The newly restructured Ethiopian Investment Commission announced that Turkish Foreign Direct Investment (FDI) to Ethiopia is leading the group of emerging economies that have shown interest in investment opportunities in Ethiopia.
Although the Chinese lead in terms of number of companies that have invested in the country, the Turks lead others in combined capital outlay, the commission said.
Thus far, some 2,010 investors have joined the Ethiopian market with a total capital investment of 89 billion birr; however, the combined capital investment by the Turks is just shy of 20 billion birr, constituting 22.5 percent of the overall outlay. The Chinese, who have 367 companies already invested in the country, are second to the Turks in capital expenditure. The explanation of the commission states that Turkish companies are number one in the quality of the investment on account of having the highest share of overall capital investments by FDI in Ethiopia. Experts, on the other hand, argue that the nature of the industries these companies went into should have been considered when talking about quality of investment.
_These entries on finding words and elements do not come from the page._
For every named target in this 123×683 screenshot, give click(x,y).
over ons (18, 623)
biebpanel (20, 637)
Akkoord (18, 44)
Still, the conclusion of the commission about the quality of the FDI can be observed easily since most of the Turkish companies like Ayka Addis, Saygin Dima Plc., BM Cables and MNS Textile are those in the manufacturing that have already started operations and have entered the export market.
In connection to that, the commission is undertaking measures to cancel investment licenses of companies who are taking a long time to start operations and those keeping investment lands idle without developing them. During a press conference held at the offices of the commission, it was announced that so far it has canceled licenses of over 2,980 investors who were identified as inactive and are keeping their land without the intended development.
Director of public relations at the commission, Getahun Negash, told The Reporter that the government has given priority to the improving internal service delivery in order to attract more high quality investments.
He also revealed that government has identified the major problems that hindered the progress of investment including its setbacks such as challenges related to provision of investment land. He added that major steps are in place to solve the setbacks such as developing the industrial zones with the cooperation of both the federal and regional governments.
He also made it clear that poor coordination among government institutions is one of the longstanding problems and that it is now able to address the problem by providing a one-stop service to ease the bureaucratic red-tape to acquire investment services.
According to Getahun, an investor has the responsibility to develop or go operational within two years of the land being granted.
"For the time being, we are taking action against those who keep their land fenced without developments. Next we extend our actions on those who developed the land but have not gone operational," Getahun told The Reporter.
Based on the commission, it has been identifying those license holders since 2011 and, out of 3,069 who took investment licenses, 2,980 projects have been canceled for the stated reason, according to Getahun.
In addition, he said that decision has already been made to attract high quality investments with minimum investment capital. To filter in quality, FDI the commission is planning to raise the minimum initial capital to USD 200,000.